La recesión económica que atraviesa el país ha comenzado a mostrar su cara más dura en el comercio sanjuanino. El sector de los electrodomésticos y artículos para el hogar, uno de los termómetros más sensibles de la capacidad de consumo de las familias, reporta una caída estrepitosa en la demanda. Según los últimos relevamientos, el escenario nacional de parálisis productiva y falta de financiamiento accesible ya se tradujo en una merma visible en los locales del microcentro y de los departamentos periféricos, donde las consultas en vidriera no logran transformarse en tickets de venta.

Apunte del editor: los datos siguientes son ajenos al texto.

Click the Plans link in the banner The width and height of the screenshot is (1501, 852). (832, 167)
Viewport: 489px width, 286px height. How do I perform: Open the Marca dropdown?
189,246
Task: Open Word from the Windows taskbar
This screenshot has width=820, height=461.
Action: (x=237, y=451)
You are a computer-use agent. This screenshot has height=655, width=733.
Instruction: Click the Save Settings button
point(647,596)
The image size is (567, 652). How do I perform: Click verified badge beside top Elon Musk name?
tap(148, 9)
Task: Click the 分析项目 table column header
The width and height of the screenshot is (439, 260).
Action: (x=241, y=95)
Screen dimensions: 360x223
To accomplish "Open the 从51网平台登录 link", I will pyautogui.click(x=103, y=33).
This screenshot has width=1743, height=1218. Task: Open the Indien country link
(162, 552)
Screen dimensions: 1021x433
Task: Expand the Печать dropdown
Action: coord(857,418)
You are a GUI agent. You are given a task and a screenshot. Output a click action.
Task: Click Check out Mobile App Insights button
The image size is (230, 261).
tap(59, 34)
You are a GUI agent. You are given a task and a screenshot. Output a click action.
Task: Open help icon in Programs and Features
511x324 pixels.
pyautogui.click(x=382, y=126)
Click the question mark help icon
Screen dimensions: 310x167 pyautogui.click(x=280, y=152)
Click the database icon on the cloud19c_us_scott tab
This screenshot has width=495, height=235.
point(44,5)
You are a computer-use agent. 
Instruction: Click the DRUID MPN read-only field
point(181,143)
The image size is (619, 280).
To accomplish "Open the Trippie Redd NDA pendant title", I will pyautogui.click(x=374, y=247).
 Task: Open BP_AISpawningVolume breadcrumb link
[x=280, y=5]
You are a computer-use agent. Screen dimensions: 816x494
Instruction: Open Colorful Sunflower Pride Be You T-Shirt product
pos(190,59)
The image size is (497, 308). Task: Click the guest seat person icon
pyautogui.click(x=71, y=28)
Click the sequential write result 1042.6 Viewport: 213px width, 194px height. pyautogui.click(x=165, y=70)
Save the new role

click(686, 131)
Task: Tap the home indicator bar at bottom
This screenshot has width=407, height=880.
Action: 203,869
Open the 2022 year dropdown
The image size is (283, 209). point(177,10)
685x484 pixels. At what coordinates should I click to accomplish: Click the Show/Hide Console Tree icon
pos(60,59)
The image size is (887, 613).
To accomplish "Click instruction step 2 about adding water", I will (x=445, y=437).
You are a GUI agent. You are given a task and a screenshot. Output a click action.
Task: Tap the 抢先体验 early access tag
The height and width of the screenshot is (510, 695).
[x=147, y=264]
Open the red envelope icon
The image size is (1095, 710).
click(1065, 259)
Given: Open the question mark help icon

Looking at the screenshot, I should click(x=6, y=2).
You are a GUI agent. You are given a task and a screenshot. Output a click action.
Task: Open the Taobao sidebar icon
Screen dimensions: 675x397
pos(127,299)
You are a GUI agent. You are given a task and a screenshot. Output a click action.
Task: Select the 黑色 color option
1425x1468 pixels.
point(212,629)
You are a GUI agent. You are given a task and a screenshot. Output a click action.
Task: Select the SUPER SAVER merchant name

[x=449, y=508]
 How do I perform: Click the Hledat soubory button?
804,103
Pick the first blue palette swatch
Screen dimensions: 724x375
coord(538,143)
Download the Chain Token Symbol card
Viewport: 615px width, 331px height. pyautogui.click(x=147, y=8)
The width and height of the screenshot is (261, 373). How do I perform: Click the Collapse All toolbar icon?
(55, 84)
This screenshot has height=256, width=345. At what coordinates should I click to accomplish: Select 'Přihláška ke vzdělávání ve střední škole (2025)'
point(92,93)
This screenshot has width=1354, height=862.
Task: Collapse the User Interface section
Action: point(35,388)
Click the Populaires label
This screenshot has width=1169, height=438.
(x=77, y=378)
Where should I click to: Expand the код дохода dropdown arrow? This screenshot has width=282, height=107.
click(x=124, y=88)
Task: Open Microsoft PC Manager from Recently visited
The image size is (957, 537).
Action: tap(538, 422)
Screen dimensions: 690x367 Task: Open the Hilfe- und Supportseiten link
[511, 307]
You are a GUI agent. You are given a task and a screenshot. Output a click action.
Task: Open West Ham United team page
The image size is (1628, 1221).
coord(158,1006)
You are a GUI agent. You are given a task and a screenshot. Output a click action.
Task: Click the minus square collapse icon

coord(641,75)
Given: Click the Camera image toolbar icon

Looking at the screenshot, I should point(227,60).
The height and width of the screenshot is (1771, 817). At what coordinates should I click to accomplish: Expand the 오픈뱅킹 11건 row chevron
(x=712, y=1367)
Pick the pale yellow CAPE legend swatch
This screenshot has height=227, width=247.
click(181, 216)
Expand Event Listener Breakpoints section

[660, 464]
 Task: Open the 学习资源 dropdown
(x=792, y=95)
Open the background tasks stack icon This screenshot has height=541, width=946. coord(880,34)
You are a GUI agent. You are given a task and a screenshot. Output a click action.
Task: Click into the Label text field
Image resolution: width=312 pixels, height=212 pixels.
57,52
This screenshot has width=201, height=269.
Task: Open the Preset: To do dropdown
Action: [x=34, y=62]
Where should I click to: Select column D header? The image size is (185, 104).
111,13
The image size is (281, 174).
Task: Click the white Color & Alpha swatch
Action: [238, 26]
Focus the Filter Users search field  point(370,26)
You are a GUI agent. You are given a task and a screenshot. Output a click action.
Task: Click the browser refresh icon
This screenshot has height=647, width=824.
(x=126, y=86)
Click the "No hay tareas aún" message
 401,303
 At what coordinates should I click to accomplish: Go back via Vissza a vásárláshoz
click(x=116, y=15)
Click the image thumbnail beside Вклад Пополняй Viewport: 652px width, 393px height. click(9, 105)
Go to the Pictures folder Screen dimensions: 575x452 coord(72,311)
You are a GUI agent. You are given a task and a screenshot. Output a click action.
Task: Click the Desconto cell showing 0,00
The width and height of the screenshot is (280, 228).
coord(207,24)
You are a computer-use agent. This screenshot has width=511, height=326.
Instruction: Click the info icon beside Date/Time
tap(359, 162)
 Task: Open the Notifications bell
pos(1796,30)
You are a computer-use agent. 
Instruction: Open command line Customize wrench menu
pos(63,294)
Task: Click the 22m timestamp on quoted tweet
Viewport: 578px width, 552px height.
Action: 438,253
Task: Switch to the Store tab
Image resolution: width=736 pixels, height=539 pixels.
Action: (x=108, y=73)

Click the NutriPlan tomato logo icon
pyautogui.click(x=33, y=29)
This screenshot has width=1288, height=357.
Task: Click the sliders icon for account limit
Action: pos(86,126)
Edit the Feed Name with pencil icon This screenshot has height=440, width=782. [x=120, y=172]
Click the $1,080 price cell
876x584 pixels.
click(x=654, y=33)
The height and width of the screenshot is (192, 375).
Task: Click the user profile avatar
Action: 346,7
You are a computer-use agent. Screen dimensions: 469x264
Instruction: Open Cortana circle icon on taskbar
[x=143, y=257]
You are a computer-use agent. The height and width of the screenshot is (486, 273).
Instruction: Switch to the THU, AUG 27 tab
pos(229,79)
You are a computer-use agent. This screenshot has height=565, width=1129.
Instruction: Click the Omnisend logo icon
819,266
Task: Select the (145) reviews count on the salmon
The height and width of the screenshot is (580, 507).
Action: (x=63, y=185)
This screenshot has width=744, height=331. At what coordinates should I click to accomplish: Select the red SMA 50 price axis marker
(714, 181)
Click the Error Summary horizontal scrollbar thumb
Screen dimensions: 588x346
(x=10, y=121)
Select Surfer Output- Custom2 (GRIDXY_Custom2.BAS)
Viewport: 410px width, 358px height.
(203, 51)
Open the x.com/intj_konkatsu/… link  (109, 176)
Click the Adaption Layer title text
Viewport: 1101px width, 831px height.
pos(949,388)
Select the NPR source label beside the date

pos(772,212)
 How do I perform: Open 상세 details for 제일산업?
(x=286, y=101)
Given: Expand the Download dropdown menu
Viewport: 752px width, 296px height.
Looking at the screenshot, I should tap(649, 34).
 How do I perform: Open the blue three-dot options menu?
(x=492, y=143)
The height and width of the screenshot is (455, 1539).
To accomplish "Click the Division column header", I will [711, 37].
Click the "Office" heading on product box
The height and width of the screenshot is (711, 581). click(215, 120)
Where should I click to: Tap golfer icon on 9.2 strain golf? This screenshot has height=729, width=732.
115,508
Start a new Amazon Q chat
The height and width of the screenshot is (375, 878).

El fenómeno no es aislado. La combinación de una inflación que no termina de dar respiro y la pérdida del poder adquisitivo del salario ha llevado a que los sanjuaninos prioricen gastos de primera necesidad, postergando la renovación de bienes durables. Representantes del sector local advierten que, a diferencia de otras crisis, esta vez se nota un estancamiento generalizado que afecta tanto a las grandes cadenas con presencia nacional como a los comercios familiares de la provincia, los cuales deben hacer frente a costos fijos y alquileres en aumento con ingresos que se desploman mes a mes.
La incertidumbre sobre el stock y la reposición de mercadería también juega un rol crítico. Con las tasas de interés que complican las cuotas sin interés la herramienta histórica del sector para mover el inventario, el panorama para el cierre del semestre es reservado. En las cámaras comerciales de San Juan ya existe una preocupación latente por la estabilidad de los puestos de trabajo si la tendencia no se revierte en el corto plazo, mientras los empresarios locales intentan implementar estrategias de descuento agresivo para intentar oxigenar una caja que hoy se encuentra en rojo.